When questioned about whether the government could actually do both of these things without further compromising one of Australia’s greatest natural assets, the Great Barrier Reef, Ciobo had this response:
“Global demand for coal is still going through the roof. …When you sit there and say you’re gonna (stop coal mining in Australia to) save the Reef, you want it to be done elsewhere in the world. That’s not gonna save the reef mate.”
Putting aside the reams of research that come to exactly the opposite conclusion – that the global coal market is in structural decline and that mines like Carmichael risk becoming a huge stranded asset – Ciobo’s comments make it easy to see why the Australian Conservation Foundation scored the Coalition so poorly for its environmental policies in its latest report.
The scorecard, released on Tuesday, rates the LNP, Labor and the Greens on their policies for clean energy, cutting pollution and protecting nature against the tests set out in ACF’s National Agenda. The scores were: Coalition, 11/100; Labor 53/100; the Greens 77/100.
ACF chief Kelly O’Shanassy described the Coalition’s 11/100 on the environment as “woefully inadequate” and said if the party was not prepared to lead on climate and nature, it was not fit to lead the country.
“It’s not as if conservatives can’t be good conservationists,” O’Shanassy said in a statement released with the report.
“Liberal cabinet minister Garfield Barwick was ACF’s first president; Robert Menzies signed the first Antarctic Treaty; Malcolm Fraser made Kakadu a national park; John Howard established the National Greenhouse Inventory and the National Water Initiative.”

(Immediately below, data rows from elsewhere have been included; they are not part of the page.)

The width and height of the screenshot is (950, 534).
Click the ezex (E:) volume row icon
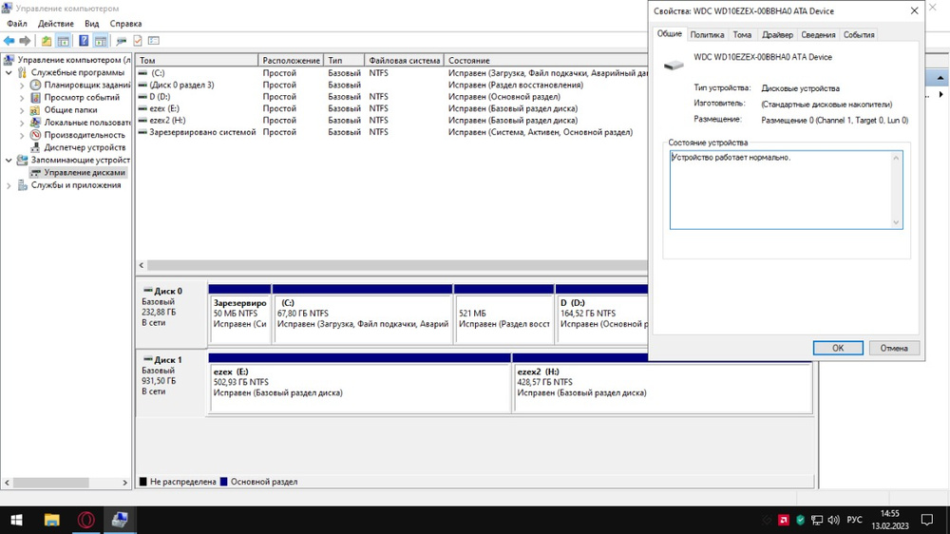pyautogui.click(x=143, y=108)
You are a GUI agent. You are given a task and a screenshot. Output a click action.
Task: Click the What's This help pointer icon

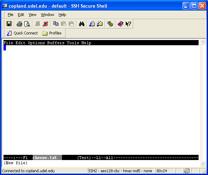tap(128, 24)
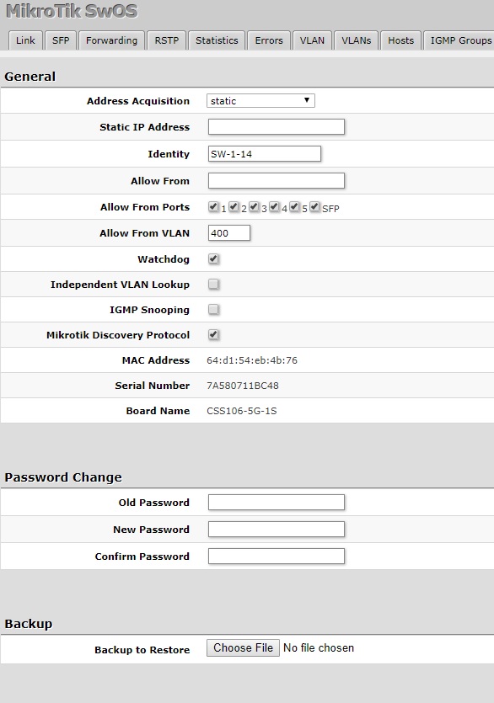This screenshot has height=703, width=494.
Task: Disable Mikrotik Discovery Protocol
Action: (x=211, y=334)
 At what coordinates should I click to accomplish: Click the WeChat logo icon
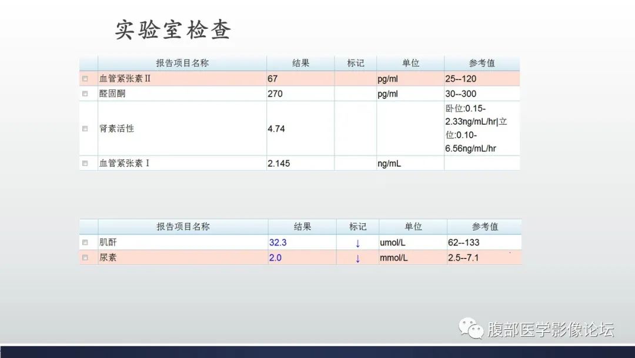click(471, 329)
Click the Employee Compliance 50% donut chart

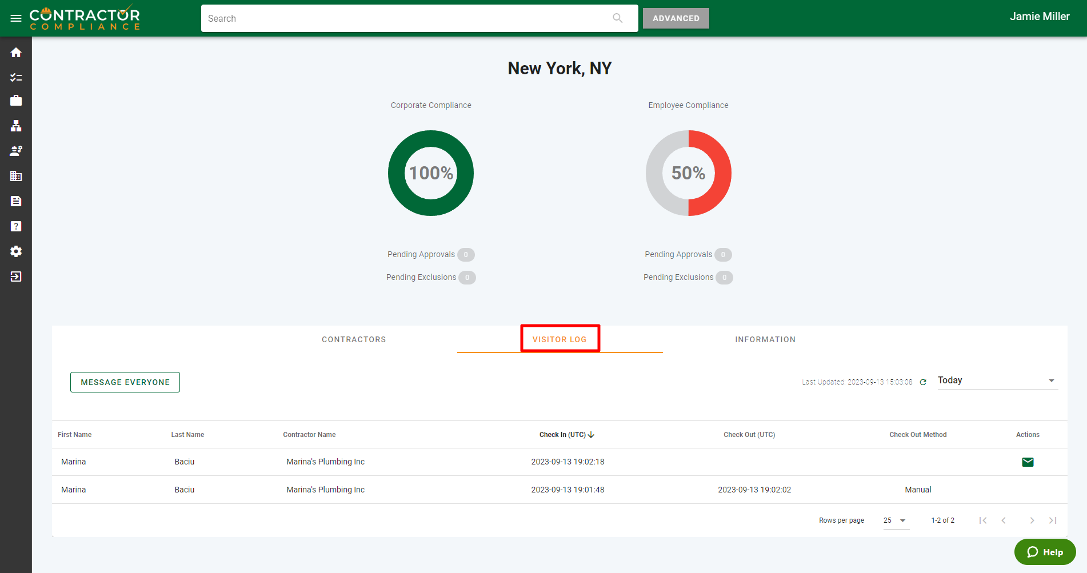[x=688, y=173]
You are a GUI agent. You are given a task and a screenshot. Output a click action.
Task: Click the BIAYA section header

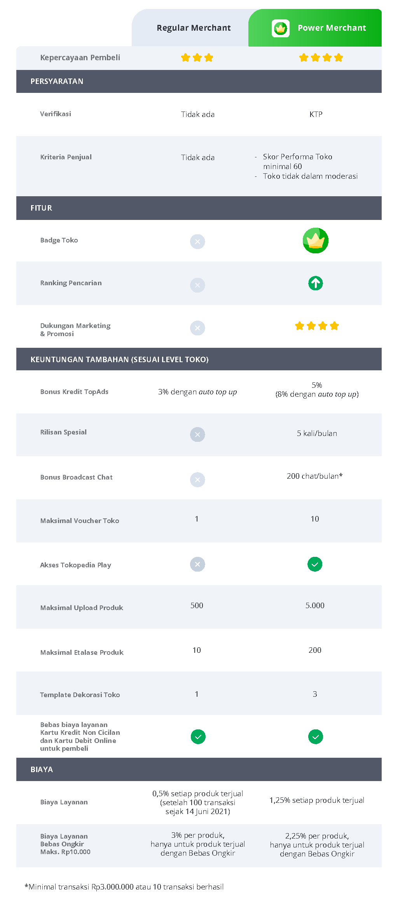[199, 769]
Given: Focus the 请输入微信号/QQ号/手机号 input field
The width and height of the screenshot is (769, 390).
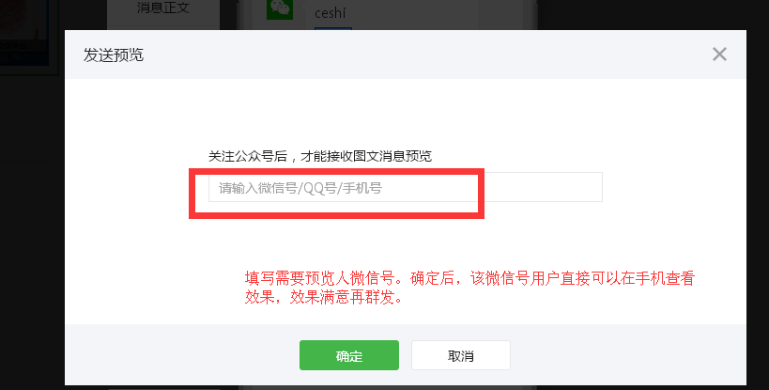Looking at the screenshot, I should tap(405, 187).
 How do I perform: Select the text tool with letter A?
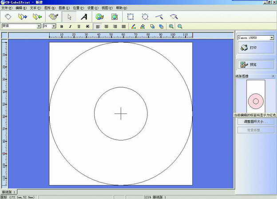click(84, 17)
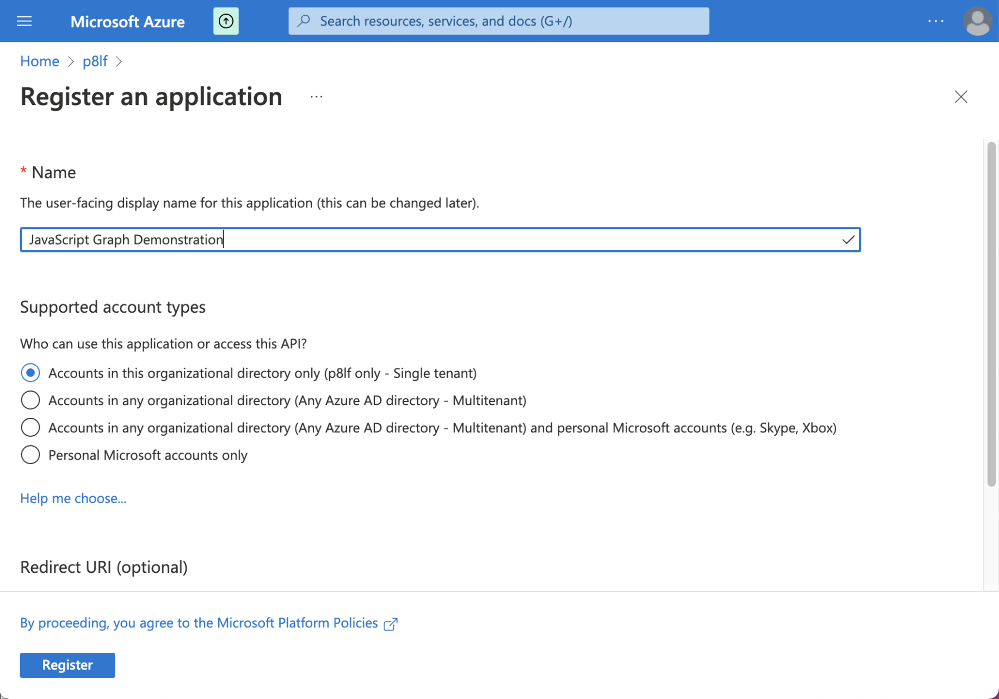
Task: Open the Azure portal hamburger menu
Action: click(24, 21)
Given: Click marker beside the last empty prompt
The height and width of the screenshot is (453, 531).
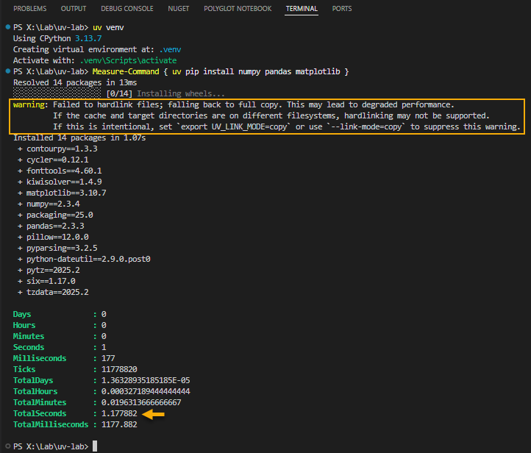Looking at the screenshot, I should pyautogui.click(x=7, y=446).
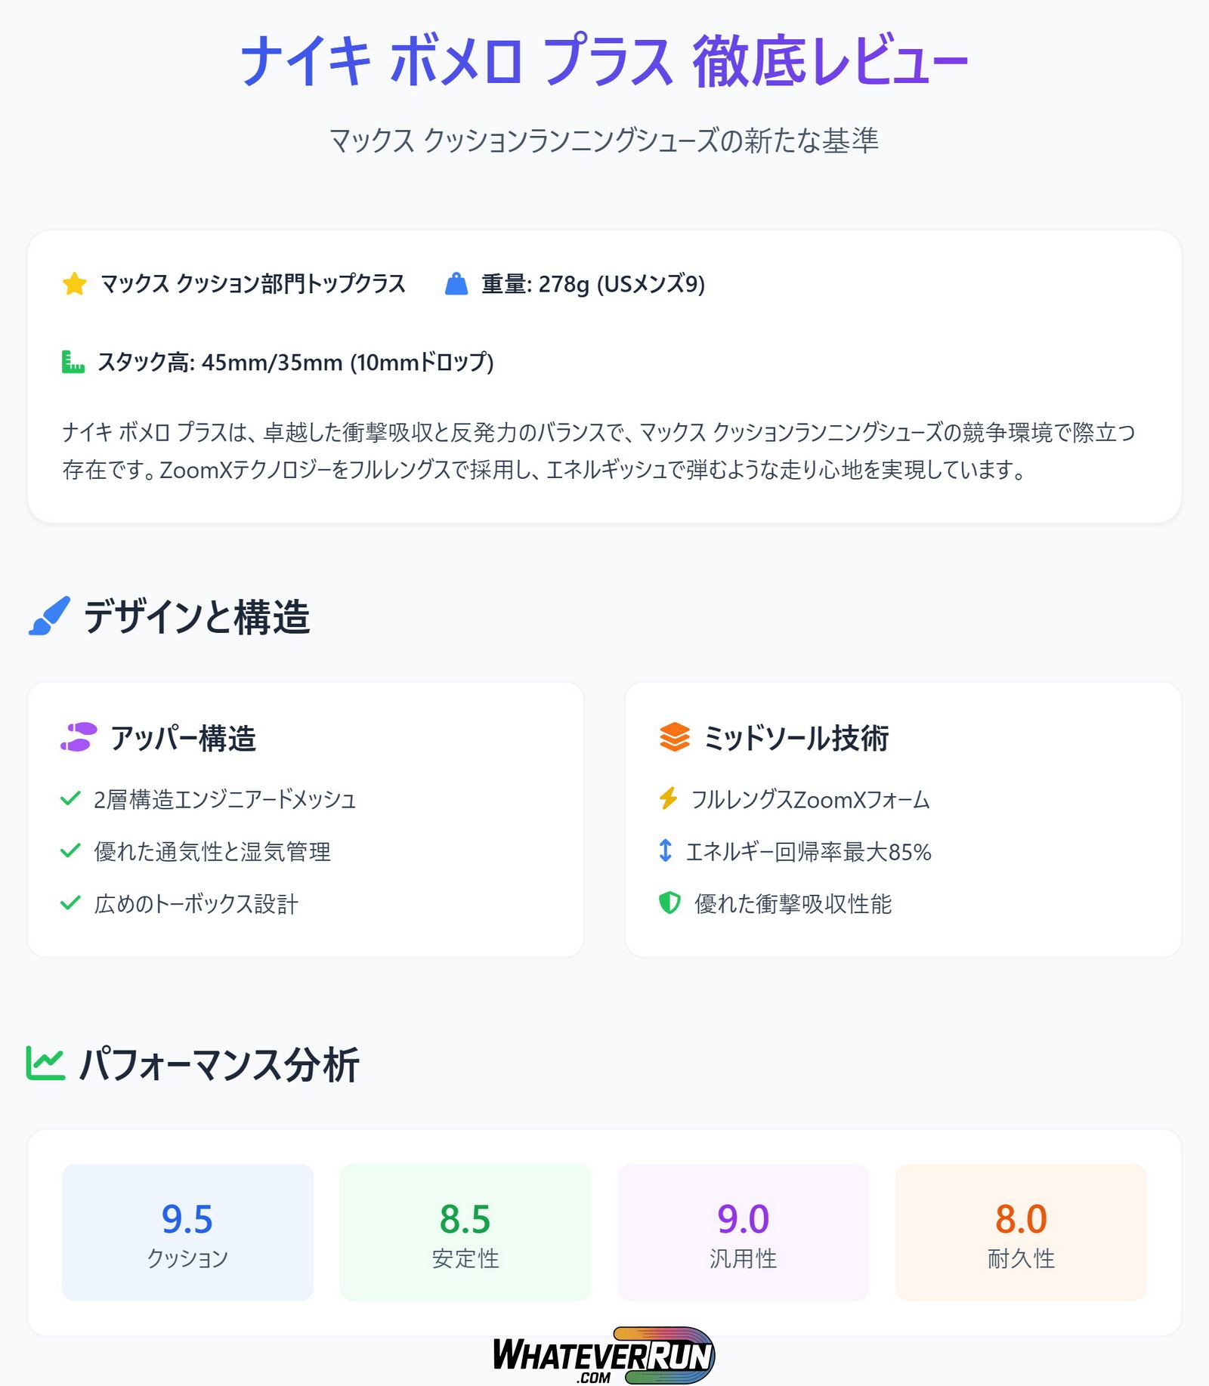Click the WhateverRun.com logo
The width and height of the screenshot is (1209, 1386).
[x=604, y=1356]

The report scored the Coalition particularly poorly in terms of cutting pollution, giving it a total mark of -3 for its efforts to transition Australia’s economy away from coal mining and power.
O’Shanassy said that Labor – which also scored poorly (zero out of 5) for its policy to ensure no new coal mines or coal mine extensions were approved, and for its efforts to stop fossil fuel subsidies (another zero) – while ahead of the Coalition, still had room for improvement.
Labor has also backed the development of new coal mines in Australia, but the party’s representative on the Q&A panel on Monday night, the federal member for Brisbane Terri Butler, said she did not “personally” support the Adani venture.
“This year’s mass bleaching of the Great Barrier Reef is a stark reminder that climate change is hitting Australia hard, and we must get out of the coal business quickly,” O’Shanassy said.
“That means phasing out Australia’s coal fired power stations, turbo-boosting clean energy, helping affected communities with the transition and definitely not approving any new coal mines.
“With a whole month still to go before polling day, there is time for all parties to improve their scores.”